Extra Inputs

Both vtlengine.run() and vtlengine.semantic_analysis() accept two optional parameters — value_domains and external_routines — that extend a VTL script with membership checks and SQL-based transformations respectively.

This page documents the definition format, input options, VTL syntax, and validation for each feature.

Value Domains

A Value Domain is a named set of unique values that share a common data type. Value domains are used with the in and not_in operators to perform membership checks in VTL scripts.

Definition Format

Each value domain is a JSON object with three required fields:

Field	Type	Description
`name`	string	Unique identifier referenced in the VTL script.
`type`	string	Data type of the values. See supported types below.
`setlist`	array	List of unique values belonging to the domain. Items must match the declared `type`.

Example:

{
    "name": "Countries",
    "type": "String",
    "setlist": ["DE", "FR", "IT", "ES"]
}

Multiple value domains can be provided as a JSON array:

[
    {
        "name": "Countries",
        "type": "String",
        "setlist": ["DE", "FR", "IT"]
    },
    {
        "name": "Thresholds",
        "type": "Integer",
        "setlist": [10, 20, 50, 100]
    }
]

Supported Types

Type	`setlist` item type
`Integer`	JSON integer (e.g. `1`, `42`)
`Number`	JSON number (e.g. `3.14`, `100`)
`String`	JSON string (e.g. `"DE"`, `"hello"`)
`Boolean`	JSON boolean (`true` or `false`)
`Date`	JSON string in date format (e.g. `"2024-01-15"`)
`Time_Period`	JSON string in time period format (e.g. `"2024Q1"`)
`Time`	JSON string as ISO 8601 interval (e.g. `"2024-01-01/2024-12-31"`)
`Duration`	JSON string in duration format (e.g. `"P1Y"`)

Input Options

The value_domains parameter accepts the following formats:

Dictionary: A single value domain as a Python dict.
Path to a JSON file: A Path pointing to a .json file containing one or more value domain definitions.
Path to a directory: A Path pointing to a directory; all .json files in the directory are loaded.
List: A list mixing any of the above formats.

from pathlib import Path

# Single dict
value_domains = {
    "name": "Countries",
    "type": "String",
    "setlist": ["DE", "FR", "IT"],
}

# Path to file
value_domains = Path("data/value_domains.json")

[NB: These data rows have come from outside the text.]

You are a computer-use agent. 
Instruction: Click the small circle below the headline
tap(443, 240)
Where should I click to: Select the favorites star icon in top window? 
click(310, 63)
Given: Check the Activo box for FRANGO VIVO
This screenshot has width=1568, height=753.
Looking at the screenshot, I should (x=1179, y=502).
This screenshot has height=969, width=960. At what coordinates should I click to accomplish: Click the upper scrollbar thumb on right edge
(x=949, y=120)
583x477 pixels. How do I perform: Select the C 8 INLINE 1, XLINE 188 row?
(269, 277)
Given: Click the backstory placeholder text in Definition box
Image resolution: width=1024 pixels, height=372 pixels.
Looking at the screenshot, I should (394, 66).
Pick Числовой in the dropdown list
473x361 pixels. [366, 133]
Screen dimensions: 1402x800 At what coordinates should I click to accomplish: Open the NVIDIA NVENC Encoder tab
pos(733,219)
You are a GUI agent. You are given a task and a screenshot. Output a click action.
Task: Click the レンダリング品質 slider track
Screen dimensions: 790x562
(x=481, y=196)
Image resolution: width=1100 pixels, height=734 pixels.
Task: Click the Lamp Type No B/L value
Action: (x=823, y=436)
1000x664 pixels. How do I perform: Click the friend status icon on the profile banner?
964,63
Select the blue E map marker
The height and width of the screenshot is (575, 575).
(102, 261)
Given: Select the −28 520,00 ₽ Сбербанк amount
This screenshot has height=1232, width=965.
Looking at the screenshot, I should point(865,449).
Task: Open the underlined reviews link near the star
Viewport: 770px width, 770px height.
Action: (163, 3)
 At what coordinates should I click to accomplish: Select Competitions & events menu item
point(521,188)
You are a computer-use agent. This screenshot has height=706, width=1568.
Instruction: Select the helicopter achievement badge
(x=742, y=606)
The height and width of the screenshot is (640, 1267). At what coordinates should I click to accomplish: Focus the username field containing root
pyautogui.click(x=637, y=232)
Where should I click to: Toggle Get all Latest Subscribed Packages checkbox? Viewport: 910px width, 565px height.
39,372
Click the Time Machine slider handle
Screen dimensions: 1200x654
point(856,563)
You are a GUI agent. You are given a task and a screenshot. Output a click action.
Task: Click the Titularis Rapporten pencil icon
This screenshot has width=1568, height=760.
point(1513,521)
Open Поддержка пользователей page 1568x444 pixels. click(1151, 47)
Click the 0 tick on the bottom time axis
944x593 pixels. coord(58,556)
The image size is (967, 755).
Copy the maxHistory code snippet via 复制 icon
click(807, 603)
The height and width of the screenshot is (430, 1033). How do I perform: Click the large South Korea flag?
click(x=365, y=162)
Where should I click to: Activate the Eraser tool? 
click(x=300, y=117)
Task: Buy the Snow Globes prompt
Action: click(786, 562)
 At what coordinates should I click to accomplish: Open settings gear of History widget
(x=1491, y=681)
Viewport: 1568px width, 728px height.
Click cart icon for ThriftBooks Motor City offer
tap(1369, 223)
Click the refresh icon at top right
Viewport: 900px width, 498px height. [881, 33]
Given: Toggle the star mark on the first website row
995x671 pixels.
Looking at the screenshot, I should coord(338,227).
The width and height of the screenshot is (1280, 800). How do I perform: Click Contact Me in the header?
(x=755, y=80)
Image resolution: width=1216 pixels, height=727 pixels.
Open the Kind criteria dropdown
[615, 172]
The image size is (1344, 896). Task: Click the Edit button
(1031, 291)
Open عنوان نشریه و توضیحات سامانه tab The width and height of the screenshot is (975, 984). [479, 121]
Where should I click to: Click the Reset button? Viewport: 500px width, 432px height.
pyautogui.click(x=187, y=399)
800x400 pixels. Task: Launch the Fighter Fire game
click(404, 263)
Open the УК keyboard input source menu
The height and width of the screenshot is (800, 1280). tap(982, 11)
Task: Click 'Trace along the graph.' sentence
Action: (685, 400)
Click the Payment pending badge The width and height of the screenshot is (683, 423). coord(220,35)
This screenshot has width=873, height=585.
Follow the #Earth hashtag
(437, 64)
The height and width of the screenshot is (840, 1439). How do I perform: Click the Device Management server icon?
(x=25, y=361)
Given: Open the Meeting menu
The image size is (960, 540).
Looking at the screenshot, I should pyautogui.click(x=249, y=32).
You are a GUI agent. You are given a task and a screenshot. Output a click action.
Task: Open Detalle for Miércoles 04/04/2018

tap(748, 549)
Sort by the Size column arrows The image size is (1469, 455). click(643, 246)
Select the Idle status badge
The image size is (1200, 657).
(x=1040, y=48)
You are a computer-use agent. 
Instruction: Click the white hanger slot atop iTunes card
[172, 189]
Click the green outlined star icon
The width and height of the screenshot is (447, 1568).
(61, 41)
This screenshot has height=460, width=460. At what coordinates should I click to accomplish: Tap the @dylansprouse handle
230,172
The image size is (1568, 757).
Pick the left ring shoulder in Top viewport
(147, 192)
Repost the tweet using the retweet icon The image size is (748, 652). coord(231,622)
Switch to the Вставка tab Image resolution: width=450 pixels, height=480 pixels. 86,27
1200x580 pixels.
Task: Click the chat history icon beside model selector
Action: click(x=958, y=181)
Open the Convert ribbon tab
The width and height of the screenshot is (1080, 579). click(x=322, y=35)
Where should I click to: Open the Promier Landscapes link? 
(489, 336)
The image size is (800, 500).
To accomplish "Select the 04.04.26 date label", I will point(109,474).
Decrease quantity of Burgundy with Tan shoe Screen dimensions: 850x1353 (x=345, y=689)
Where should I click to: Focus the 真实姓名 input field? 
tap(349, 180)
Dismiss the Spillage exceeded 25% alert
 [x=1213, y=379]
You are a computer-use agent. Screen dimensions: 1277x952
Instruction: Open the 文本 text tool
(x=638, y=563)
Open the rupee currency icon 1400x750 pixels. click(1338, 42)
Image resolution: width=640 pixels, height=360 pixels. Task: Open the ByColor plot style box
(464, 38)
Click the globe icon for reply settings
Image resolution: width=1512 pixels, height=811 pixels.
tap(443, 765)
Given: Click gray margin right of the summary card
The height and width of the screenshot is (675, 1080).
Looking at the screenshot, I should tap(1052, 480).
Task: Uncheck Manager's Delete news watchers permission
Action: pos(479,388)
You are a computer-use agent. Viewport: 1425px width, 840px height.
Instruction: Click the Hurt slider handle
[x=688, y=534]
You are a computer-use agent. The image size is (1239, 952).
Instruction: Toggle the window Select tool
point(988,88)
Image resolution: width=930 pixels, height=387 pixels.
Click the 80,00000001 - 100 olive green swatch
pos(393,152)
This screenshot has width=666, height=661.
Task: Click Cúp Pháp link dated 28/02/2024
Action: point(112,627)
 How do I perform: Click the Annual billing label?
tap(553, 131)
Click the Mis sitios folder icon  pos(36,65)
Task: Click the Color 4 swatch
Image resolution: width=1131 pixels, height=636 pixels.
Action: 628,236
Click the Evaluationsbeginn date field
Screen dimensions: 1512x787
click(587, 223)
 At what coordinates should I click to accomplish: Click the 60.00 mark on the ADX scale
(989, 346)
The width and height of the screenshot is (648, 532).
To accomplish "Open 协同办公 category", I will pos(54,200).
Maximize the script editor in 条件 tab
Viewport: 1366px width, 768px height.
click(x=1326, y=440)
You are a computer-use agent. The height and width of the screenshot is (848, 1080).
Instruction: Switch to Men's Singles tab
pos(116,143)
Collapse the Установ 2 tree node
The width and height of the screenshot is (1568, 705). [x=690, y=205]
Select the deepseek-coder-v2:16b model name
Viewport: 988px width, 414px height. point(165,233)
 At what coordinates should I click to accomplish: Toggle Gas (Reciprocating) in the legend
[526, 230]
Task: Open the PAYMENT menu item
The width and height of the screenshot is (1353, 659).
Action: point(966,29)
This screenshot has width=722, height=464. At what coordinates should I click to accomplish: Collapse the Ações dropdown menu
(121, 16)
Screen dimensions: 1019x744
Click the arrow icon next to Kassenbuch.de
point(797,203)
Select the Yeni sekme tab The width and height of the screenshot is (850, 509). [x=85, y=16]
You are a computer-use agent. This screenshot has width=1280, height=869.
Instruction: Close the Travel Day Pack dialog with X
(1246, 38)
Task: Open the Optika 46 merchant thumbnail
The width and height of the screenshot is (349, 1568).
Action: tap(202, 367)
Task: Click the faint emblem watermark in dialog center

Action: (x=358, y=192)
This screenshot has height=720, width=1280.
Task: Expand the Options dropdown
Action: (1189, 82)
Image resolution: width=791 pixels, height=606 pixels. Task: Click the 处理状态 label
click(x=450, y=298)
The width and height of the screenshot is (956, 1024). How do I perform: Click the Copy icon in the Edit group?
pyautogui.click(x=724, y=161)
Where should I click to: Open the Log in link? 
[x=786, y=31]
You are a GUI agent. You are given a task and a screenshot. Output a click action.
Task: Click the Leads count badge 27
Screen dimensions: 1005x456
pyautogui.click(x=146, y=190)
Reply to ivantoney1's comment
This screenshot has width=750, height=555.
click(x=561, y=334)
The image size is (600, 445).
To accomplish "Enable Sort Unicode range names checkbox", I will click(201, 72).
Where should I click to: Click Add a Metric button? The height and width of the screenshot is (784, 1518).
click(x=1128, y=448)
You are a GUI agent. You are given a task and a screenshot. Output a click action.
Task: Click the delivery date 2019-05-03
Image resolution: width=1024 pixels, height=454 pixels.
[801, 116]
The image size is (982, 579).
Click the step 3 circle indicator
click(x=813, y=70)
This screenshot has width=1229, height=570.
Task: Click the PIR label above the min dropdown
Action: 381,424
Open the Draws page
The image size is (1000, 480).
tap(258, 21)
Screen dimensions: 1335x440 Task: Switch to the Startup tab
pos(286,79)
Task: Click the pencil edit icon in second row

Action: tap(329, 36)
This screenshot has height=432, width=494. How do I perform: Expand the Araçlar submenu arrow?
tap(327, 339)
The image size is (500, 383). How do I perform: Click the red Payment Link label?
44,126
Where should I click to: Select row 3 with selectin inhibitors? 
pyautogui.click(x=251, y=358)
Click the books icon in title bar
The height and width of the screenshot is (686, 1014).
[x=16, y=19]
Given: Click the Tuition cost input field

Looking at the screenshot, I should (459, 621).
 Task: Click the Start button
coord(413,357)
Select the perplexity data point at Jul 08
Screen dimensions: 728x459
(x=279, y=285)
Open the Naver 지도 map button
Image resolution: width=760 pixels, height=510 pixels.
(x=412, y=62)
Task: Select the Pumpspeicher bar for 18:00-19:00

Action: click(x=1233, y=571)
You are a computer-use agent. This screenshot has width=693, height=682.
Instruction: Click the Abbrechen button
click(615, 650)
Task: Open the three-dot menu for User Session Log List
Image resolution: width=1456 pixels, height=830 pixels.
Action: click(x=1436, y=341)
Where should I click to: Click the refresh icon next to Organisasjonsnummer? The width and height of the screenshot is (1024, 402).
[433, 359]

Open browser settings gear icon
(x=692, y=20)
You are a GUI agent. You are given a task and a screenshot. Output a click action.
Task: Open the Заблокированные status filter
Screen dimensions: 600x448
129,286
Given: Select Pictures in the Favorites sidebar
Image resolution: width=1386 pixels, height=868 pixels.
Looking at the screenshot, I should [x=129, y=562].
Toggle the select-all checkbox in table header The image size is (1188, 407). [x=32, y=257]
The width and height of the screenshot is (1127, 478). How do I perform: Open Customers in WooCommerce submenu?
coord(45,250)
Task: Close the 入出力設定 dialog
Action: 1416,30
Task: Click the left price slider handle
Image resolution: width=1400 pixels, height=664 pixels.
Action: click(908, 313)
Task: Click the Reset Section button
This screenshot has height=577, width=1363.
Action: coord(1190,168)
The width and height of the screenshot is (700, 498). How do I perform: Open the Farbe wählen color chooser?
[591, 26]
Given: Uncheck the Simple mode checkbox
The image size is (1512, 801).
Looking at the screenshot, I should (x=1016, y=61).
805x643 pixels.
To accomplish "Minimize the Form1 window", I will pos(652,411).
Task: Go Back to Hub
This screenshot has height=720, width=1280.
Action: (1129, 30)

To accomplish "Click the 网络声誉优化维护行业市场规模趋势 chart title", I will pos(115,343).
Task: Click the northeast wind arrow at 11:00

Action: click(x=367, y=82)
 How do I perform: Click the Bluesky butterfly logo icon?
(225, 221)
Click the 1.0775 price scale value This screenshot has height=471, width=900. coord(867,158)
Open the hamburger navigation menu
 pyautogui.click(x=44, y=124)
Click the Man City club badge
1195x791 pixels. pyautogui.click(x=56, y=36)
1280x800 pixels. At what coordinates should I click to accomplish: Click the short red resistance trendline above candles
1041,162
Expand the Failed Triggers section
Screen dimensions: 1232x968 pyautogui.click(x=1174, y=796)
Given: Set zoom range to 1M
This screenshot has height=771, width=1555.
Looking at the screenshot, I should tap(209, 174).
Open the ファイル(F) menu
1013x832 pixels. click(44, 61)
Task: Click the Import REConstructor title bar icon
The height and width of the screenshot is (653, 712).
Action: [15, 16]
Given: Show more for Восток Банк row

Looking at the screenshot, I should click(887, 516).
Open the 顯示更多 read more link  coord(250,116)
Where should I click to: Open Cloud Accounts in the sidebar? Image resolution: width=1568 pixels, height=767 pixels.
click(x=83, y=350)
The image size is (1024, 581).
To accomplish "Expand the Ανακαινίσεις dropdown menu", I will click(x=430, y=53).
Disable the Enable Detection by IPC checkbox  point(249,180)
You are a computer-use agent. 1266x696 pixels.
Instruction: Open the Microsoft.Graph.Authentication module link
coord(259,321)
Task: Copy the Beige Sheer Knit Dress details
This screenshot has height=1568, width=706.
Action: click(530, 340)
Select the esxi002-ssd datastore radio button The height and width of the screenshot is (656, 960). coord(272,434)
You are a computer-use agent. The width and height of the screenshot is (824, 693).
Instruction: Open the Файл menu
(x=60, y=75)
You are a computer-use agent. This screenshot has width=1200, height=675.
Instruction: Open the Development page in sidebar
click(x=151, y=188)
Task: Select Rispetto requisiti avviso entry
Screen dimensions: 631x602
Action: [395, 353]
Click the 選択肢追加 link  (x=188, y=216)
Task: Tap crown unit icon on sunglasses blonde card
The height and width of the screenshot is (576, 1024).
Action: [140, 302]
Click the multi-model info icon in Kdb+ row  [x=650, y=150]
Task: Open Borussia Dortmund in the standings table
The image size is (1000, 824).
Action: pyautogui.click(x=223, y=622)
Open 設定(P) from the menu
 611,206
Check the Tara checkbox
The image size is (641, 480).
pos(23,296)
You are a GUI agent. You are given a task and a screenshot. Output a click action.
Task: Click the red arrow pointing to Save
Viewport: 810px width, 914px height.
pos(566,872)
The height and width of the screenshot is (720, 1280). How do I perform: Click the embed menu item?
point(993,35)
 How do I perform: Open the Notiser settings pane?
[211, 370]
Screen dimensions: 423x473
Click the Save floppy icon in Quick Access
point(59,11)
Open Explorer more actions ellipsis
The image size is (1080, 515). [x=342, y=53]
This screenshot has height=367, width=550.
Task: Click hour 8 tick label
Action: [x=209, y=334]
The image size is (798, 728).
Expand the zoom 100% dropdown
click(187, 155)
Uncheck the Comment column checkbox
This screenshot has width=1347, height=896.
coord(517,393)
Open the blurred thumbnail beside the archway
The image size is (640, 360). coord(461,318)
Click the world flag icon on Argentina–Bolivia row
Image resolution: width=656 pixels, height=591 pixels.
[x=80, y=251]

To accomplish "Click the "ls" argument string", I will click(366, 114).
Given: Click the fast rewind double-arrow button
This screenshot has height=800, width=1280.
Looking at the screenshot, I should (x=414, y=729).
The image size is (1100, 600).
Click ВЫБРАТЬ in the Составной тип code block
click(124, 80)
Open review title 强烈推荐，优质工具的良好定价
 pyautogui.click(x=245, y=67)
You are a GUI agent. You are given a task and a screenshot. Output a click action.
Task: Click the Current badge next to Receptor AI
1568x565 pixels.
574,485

# Path to directory (loads all .json files)
value_domains = Path("data/value_domains/")

# List of mixed formats
value_domains = [
    {"name": "Countries", "type": "String", "setlist": ["DE", "FR"]},
    Path("data/extra_domains.json"),
]

VTL Usage

Value domains are referenced in VTL scripts using the in and not_in operators. These can be used in both scalar and component contexts.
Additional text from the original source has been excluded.